Edward Jay Epstein is incapable of writing a dull book. He is the author, for example, of three fascinating books on the Kennedy assassination: Inquest: The Warren Commission and the Establishment of Truth, Counterplot: Garrison vs. Oswald, Ferrie, Shaw, Warren Commission, FBI CIA, the Media, the Establishment and Legend: The Secret World of Lee Harvey Oswald. His three books on the assassination have been collected in The Assassination Chronicles. Also related to the subject are his ebooks Killing Castro and James Jesus Angleton: Was He Right? as well as his classic 1992 New Yorker article, “Epitaph for Jim Garrison: Romancing the Assassination.”

Ed is also the author, most recently, of The JFK Assassination Diary: My Search for Answers to the Mystery of the Century just published in paperback (available here) and as an ebook. The new book is drawn from the contemporaneous journals Ed kept as he worked on the assassination books. Ed sent each section of the book to me as he put it together. I found the journals almost unbelievably interesting and I highly recommend the book. Next week I hope to post an interview with Ed about it. In the meantime, he sends along the following brief note:

As you know I was the only person, ever, to interview the Warren Commission as well as its staff and liaisons with the intelligence services. And I did these interviews as an undergraduate at Cornell with no credentials as a journalist, scholar, or author. My interviews also produced revelations that shook the entire establishment of journalism, which had been blithely reporting up until the publication of my book “Inquest” that the Commission had left no stone unturned in an exhaustive investigation. Yet, in fact, as I showed, it was a brief, sporadic, and incomplete investigation.

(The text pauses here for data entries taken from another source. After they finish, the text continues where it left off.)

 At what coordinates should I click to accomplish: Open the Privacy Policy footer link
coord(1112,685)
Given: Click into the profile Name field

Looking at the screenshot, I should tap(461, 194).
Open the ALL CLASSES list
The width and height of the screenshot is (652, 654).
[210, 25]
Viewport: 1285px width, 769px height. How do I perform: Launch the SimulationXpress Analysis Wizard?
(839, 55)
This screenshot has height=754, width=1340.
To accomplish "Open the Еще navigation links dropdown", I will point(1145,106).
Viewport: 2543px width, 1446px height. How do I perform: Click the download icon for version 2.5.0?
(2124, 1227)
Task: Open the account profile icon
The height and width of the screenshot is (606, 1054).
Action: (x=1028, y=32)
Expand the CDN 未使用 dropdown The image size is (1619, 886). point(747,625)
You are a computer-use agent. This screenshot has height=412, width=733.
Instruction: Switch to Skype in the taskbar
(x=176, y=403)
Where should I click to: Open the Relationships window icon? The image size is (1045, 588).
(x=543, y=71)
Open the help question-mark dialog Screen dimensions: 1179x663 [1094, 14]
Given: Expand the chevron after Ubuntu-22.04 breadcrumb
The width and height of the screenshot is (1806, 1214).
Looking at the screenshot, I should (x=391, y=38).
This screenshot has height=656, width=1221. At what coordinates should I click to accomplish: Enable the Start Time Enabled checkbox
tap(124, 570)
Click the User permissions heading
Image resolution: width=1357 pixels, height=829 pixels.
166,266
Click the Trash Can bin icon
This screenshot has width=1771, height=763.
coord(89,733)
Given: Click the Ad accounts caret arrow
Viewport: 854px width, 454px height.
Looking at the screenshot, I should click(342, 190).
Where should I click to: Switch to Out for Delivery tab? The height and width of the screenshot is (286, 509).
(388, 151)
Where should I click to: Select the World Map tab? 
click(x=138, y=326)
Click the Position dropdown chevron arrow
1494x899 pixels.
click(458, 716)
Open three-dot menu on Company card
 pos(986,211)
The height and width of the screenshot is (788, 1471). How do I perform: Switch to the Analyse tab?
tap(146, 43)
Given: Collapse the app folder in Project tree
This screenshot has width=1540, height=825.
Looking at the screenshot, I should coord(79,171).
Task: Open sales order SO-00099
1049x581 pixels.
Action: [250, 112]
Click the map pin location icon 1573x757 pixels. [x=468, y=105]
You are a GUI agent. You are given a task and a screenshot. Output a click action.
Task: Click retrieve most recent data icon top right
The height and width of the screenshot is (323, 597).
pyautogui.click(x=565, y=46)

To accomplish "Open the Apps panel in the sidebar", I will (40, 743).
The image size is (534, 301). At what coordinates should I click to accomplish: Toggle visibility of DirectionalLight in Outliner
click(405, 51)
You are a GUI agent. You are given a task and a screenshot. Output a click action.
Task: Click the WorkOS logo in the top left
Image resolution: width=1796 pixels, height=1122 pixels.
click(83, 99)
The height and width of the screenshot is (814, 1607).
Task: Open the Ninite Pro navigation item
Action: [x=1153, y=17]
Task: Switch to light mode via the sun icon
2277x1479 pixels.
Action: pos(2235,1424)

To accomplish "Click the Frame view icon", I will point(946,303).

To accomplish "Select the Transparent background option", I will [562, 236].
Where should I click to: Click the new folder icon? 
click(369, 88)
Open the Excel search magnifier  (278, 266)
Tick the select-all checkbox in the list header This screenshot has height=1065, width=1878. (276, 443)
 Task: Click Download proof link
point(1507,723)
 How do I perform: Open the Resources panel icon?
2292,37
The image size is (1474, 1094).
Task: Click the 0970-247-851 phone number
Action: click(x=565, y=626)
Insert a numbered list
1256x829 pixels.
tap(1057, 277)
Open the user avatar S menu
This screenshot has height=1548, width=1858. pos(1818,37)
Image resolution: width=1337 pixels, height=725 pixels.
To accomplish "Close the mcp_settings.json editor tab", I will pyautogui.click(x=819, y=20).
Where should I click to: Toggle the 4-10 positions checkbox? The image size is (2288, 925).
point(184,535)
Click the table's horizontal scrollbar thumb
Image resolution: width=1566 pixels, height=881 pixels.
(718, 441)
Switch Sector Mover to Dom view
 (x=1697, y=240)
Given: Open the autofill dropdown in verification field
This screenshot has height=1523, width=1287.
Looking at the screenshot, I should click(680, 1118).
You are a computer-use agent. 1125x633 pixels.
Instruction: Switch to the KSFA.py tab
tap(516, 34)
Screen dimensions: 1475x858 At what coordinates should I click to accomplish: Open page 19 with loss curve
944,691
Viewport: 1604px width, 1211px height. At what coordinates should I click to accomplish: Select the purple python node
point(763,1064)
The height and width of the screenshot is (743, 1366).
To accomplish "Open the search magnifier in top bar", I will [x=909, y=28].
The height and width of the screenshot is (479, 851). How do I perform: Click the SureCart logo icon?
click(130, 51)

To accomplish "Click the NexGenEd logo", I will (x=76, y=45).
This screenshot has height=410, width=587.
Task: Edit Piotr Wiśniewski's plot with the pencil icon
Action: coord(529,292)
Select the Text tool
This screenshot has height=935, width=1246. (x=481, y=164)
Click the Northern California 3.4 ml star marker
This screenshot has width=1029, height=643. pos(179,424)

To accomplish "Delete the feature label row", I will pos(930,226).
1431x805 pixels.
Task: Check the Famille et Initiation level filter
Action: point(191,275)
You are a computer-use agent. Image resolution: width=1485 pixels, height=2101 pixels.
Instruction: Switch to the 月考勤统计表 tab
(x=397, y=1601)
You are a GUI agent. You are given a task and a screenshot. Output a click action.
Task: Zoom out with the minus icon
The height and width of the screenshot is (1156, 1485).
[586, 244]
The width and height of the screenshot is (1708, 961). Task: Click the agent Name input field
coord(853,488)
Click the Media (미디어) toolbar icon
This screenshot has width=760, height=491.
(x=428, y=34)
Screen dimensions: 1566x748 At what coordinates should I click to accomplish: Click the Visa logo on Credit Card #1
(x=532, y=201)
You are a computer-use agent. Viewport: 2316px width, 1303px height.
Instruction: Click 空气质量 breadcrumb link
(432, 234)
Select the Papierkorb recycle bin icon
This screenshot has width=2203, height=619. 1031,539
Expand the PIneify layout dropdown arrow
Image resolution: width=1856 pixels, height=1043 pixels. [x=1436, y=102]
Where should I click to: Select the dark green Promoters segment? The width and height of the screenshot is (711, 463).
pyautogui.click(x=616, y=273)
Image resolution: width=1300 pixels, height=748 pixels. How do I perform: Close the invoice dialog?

Indeed, it was one in which the senior staff lawyer in charge of the crime scene investigation quit after two days, and the young lawyer who took his place, Arlen Specter, was never able to view the single most crucial piece of evidence–the autopsy photographs. As it turned out, the Commission was never able to obtain them, or other pieces of evidence, because Robert Kennedy blocked it. For the same reason, the Commission was not provided with any information about a parallel plot to kill Castro in 1963. So the Commission could not connect dots to which it was denied access.

I had no problem getting this information. Many of the young lawyers on the staff were furious with the way the investigation was handled and the time pressure imposed on them. So they gave me FBI reports, payroll records and their memos, without me even asking. This raises a question.

As these lawyers and Commission members were not bound by any secrecy agreement, as amazing as that might seem nowadays, why didn’t journalists from major news organizations seek out the same information from them? After all, in 1963, the Kennedy assassination was the crime of the century. Fifty years later, I still cannot answer this question. (The question of who killed JFK is far easier to answer.)